After decades of ignoring the differences between men and women, some hospitals are smartening up and offering programs specifically tailored to the health issues of women our age. Here, the top spots for treatment—and, if these facilities are too distant, advice on finding the best programs near you
Heart Disease: Cedars-Sinai Medical Center, Los Angeles
After her own research documented problematic gender differences in the symptoms and outcomes of heart disease, cardiologist C. Noel Bairey Merz, MD, founded the Women’s Heart Center at Cedars-Sinai Medical Center, the largest nonprofit hospital in the western U.S. Last year, the WHC also opened an Advanced Preventive Women’s Clinic for women with menopause symptoms who have or who are at risk of heart disease.
The goal for both the clinic and the heart center is to quickly translate state-of-the-art science to women’s care. For example, the Women’s Ischemic Syndrome Evaluation study, led by Bairey Merz, found that women who have an abnormal stress test and chest pain but no serious artery plaques are nonetheless prone to heart attacks. Though women in that category are usually assured by their doctors that all is well, at Cedars-Sinai these patients are now given a coronary angiogram to further investigate their condition.
What to look for closer to home Check out the government’s Web site, hospitalcompare.hhs.gov, to find institutions meeting widely accepted standards for heart care (such as giving most heart attack patients angioplasty within 90 minutes of ER arrival). Look for a place that employs cardiologists dedicated to treating women, sponsors conferences on women’s heart health, and maybe even underwrites gender-based research, says New York cardiology specialist Nieca Goldberg.
Bone Health: NewYork-Presbyterian Hospital, New York
Women with clear evidence of osteoporosis are generally treated with drugs. But experts can disagree on how to handle patients who show signs of bone thinning that hasn’t reached a critical stage—a category that includes many postmenopausal women. That’s why personalized care is offered at the Toni Stabile Osteoporosis Center at Columbia University’s NewYork-Presbyterian. With 10 researcher-physicians on salary, “We have the luxury of scheduling 60-minute appointments for new patients, with 30-minute follow-ups,” says director Ethel Siris, MD.

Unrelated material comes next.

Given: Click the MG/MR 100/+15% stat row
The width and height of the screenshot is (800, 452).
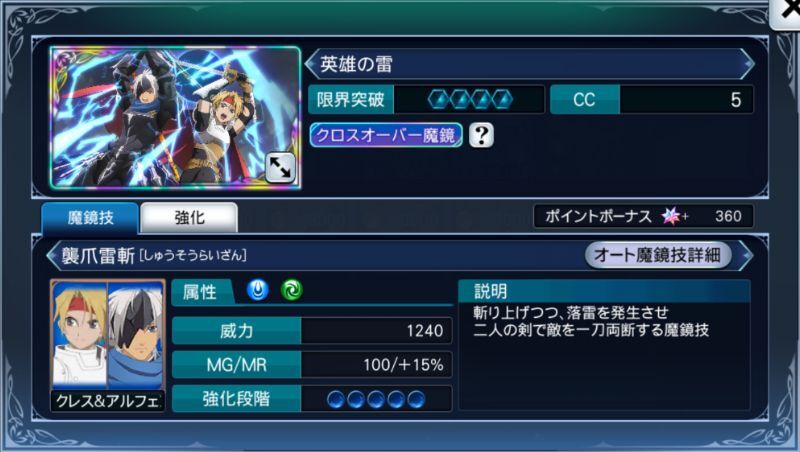Looking at the screenshot, I should tap(312, 365).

Because the doctors are aware of or, in some cases, have conducted the latest women’s bone research, they understand the nuances involved in interpreting the bone density tests performed by the center’s four DXA machines. (The center also has an experimental imager called the high-resolution pQCT.) “We evaluate the full DXA report hot off the printer, not just the summary,” Siris says, so the physicians can detect any (rare) machine errors that don’t make sense. The data, combined with other risk factors, helps them decide whether a woman needs medication.

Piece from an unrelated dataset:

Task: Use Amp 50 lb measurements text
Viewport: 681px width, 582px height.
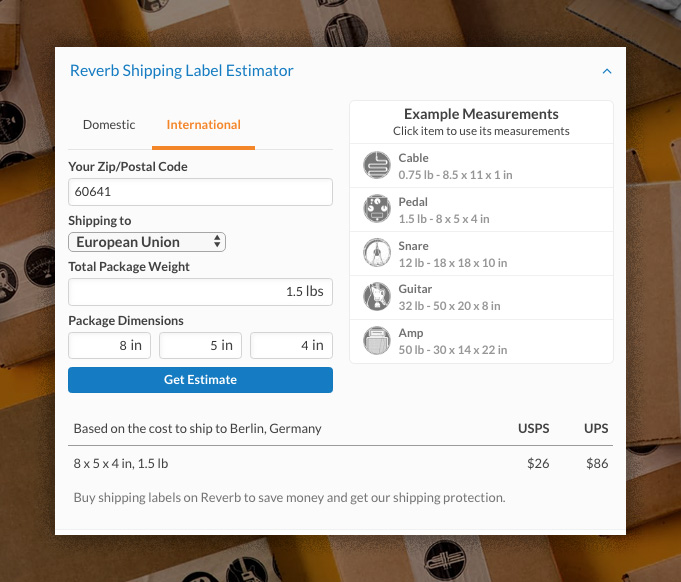Action: [x=453, y=350]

What to look for closer to home Because the doctor’s judgment plays a key role in making the right treatment decisions, you want a facility with a dedicated bone health program. Inquire, too, if the technicians who conduct the DXA scans are certified by the International Society for Clinical Densitometry. “Problems in the positioning and quality of measurements—which affect treatment decisions—are more likely with someone who doesn’t do these scans regularly,” says Subhash Kukreja, MD, codirector of the bone health program at the University of Illinois Medical Center.